Estratto del testo:
————————
Significa "fonte di vita" ed è la prima Skoda con il pianale MEB

La seconda auto elettrica di Skoda, dopo la citycar Citigo e iV, sarà un SUV e verrà presentata entro la fine del 2020. Lo ha annunciato oggi il costruttore ceco, rivelando i primi dettagli di questo nuovo e importante modello.

A partire dal nome: si chiamerà Skoda Enyaq, termine derivato dalla parola irlandese enya (significa fonte di vita). Scegliendo il nome Enyaq, Skoda ha deciso di rompere la tradizione messa in atto per gli altri SUV e crossover, rinunciando alla K iniziale che “lega” le Kamiq, Karoq e Kodiaq: la E, infatti, è un chiaro riferimento al concetto di mobilità elettrica.

Ha i geni della sportiva?

La Skoda Enyaq sarà basata sul pianale MEB del Gruppo Volkswagen, già scelto per le Volkswagen ID.3 e Seat el-Born, una moderna meccanica specifica per auto elettriche con il pavimento piatto e la trazione posteriore o integrale. Il suo stile dovrebbe ispirarsi al prototipo Skoda Vision iV del 2019, un SUV lungo 4,66 cm con linee sportive e il tetto discendente come nelle coupé.

L'obiettivo è il 25% di ibride ed elettriche

La Enyaq è fra gli oltre 10 modelli ibridi o elettrici messi in programma da Skoda entro il 2022, che dovranno spingere la casa ceca verso l’obiettivo fissato per il 2025: in quell’anno una Skoda su quattro vendute al mondo dovrà essere elettrica o ibrida plug in. Skoda finanzierà una parte di questa strategia con il miliardi di euro già stanziato fino al 2021.
————————
Informazioni estratte:
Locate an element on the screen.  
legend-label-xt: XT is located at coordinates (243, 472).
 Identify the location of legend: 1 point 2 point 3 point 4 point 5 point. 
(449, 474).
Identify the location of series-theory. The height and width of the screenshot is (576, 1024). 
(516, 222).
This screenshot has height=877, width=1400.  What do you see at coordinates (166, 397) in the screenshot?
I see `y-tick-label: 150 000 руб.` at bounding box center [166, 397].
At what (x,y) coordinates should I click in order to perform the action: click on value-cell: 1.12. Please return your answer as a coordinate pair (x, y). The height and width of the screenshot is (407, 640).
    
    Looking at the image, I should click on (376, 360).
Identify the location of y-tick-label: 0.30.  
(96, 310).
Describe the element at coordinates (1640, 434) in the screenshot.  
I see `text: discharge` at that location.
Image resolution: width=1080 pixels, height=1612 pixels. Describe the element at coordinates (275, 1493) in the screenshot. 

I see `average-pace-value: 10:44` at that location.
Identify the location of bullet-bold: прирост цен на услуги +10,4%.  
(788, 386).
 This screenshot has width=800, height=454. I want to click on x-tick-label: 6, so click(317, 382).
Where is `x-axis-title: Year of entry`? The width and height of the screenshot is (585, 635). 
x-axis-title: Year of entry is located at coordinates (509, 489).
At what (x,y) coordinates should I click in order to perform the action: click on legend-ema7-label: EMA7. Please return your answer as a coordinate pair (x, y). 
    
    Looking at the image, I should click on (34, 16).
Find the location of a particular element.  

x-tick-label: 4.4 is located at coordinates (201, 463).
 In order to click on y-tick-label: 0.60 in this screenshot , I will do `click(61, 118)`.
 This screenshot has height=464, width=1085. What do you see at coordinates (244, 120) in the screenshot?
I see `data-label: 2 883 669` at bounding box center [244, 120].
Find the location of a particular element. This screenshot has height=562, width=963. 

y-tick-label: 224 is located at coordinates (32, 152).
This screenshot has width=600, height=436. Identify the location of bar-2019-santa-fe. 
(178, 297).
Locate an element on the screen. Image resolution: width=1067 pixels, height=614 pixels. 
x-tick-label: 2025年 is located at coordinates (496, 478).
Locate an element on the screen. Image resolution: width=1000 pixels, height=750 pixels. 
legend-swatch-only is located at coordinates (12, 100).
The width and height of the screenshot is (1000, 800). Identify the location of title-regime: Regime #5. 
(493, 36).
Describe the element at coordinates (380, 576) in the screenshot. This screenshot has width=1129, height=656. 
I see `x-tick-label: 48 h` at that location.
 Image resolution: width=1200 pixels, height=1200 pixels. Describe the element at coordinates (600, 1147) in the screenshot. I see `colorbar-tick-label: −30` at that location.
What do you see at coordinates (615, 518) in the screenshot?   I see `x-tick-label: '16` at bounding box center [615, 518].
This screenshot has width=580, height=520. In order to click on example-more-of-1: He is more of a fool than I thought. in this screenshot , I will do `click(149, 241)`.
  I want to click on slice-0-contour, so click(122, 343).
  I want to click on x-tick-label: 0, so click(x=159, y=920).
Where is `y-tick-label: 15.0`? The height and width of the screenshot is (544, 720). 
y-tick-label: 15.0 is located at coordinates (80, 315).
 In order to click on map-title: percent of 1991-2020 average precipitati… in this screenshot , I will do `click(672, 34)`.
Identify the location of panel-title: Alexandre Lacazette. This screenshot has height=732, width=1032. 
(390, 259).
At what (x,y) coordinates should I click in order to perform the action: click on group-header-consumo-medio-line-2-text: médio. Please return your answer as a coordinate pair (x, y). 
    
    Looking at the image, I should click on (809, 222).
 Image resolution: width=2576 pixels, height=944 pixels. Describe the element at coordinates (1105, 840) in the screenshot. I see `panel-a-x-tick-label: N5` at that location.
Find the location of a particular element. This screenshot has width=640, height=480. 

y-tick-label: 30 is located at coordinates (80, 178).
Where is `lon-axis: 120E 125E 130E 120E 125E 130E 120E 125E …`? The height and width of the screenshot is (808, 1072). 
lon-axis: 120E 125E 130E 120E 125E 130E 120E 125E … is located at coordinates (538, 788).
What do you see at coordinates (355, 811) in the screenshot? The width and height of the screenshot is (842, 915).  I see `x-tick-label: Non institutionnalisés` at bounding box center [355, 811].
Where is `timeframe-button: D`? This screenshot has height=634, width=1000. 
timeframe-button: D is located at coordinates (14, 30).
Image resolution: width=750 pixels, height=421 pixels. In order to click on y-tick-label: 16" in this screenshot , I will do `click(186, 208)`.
————————
Consegna: Riporta senza modifiche dall'articolo sulla Skoda Enyaq tutto il passo che va da "Ha i geni della" fino a "fino al 2021.". Le righe non hanno alcun ruolo in questo lavoro.

Risposta scritta:
Ha i geni della sportiva?

La Skoda Enyaq sarà basata sul pianale MEB del Gruppo Volkswagen, già scelto per le Volkswagen ID.3 e Seat el-Born, una moderna meccanica specifica per auto elettriche con il pavimento piatto e la trazione posteriore o integrale. Il suo stile dovrebbe ispirarsi al prototipo Skoda Vision iV del 2019, un SUV lungo 4,66 cm con linee sportive e il tetto discendente come nelle coupé.

L'obiettivo è il 25% di ibride ed elettriche

La Enyaq è fra gli oltre 10 modelli ibridi o elettrici messi in programma da Skoda entro il 2022, che dovranno spingere la casa ceca verso l’obiettivo fissato per il 2025: in quell’anno una Skoda su quattro vendute al mondo dovrà essere elettrica o ibrida plug in. Skoda finanzierà una parte di questa strategia con il miliardi di euro già stanziato fino al 2021.